Millie Bobby Brown Says She’s Been Sexualized Even More Since Turning 18
Of course, she's been sexualized since childhood. But it's only gotten worse.
Like most young women in Hollywood — and also most young women everywhere — Millie Bobby Brown has been heavily sexualized from a young age. The actress entered the spotlight starring in Stranger Things at the age of 12, and was swiftly subjected to ruthless sexualization by fans and the media, despite being a literal child. Unfortunately, if unsurprisingly, the now-18-year-old star says things have only gotten worse since reaching legal adulthood.
During a recent appearance on The Guilty Feminist podcast, Brown said that she has “definitely been dealing with [being sexualized] more” since turning 18 in February, and has noticed “a difference between the way people act and the way that the press and social media have reacted to me coming of age.”
The star added that while she believes turning 18 shouldn’t change anything, “It’s gross and it’s true. It’s a very good representation of what’s going on in the world and how young girls are sexualized.” Of course, Brown added, while she may be experiencing more heavy sexualization now, it’s really nothing new. “I have been dealing with that,” she said. “But I have also been dealing with that forever.”
Indeed, the star has been subjected to heavily sexualized media attention for years. Brown’s friendship with rapper Drake, which began in 2017 when the actress was 13, has long been the subject of eyebrow-raising scrutiny and speculation. A few years later, Brown recalled on the podcast, she was crucified at the age of 16 for wearing a low-cut gown to an awards show. “I thought ‘My, is this really what we’re talking about?’” Brown said on the podcast.

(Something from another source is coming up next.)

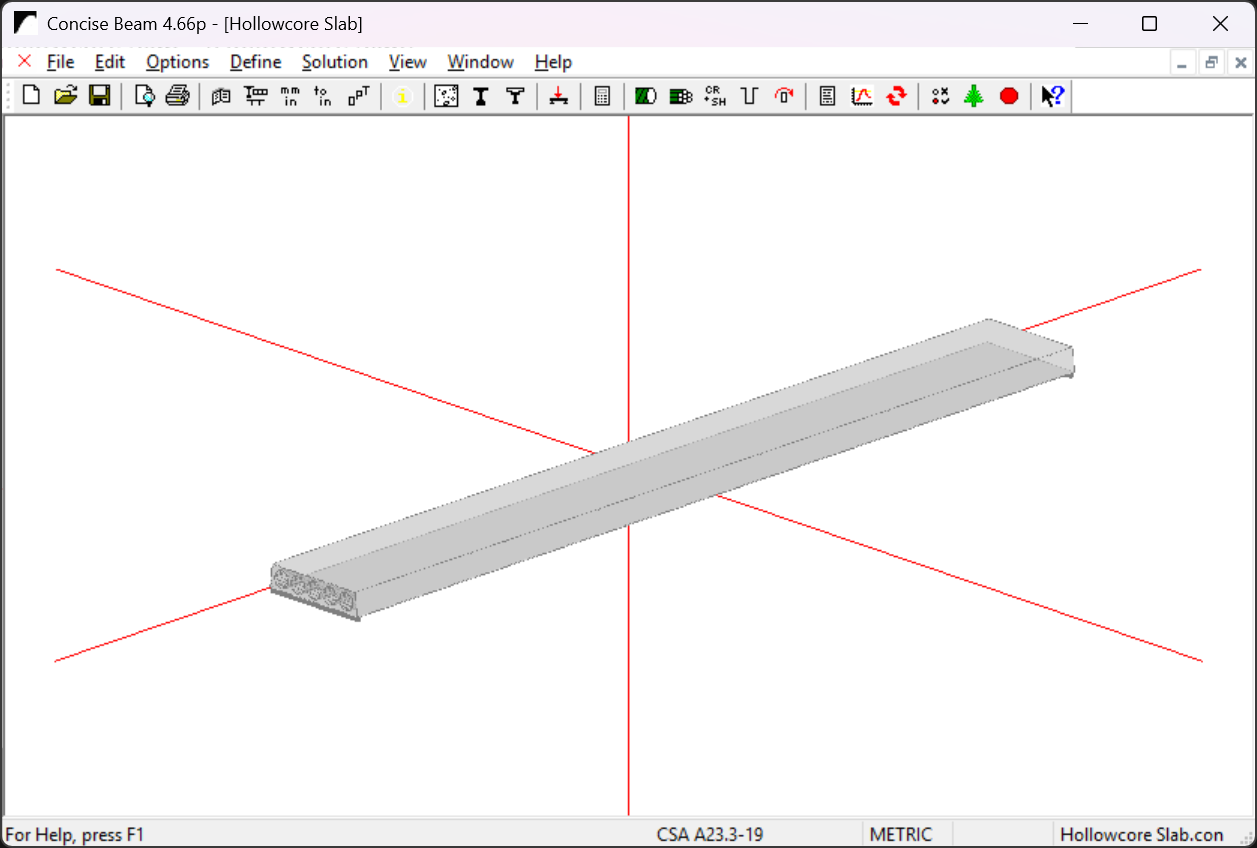Click the red stop circle icon
1257x848 pixels.
click(1009, 96)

Meanwhile, Brown is far from the first young star to deal with sexualization in the media. Let’s not forget the intense scrutiny a 15-year-old Brooke Shields faced after appearing in an arguably suggestive Calvin Klein ad in the ’80s. In the ’90s, it was a 17-year-old Britney Spears laying in bed in her underwear on the cover of Rolling Stone with a stuffed Teletubby. In the 2000s it was a teenage Miley Cyrus being raked over the coals for appearing in a semi-nude Vanity Fair shoot. I could go on.
In more recent years, teen stars like Brown and her contemporaries have weathered the uncomfortable shift from sexualized child stars to sexualized “barely legal” stars. As Billie Eilish’s 18th birthday approached, creepy jokes and countdowns flooded social media; ditto Olivia Rodrigo. If these stars were already being sexualized when they were underage, it’s basically open season once they turn 18.
To be fair, I suppose sexualizing a young star more heavily once they are of legal age is better than the alternative. Still, it’s pretty bleak stuff either way.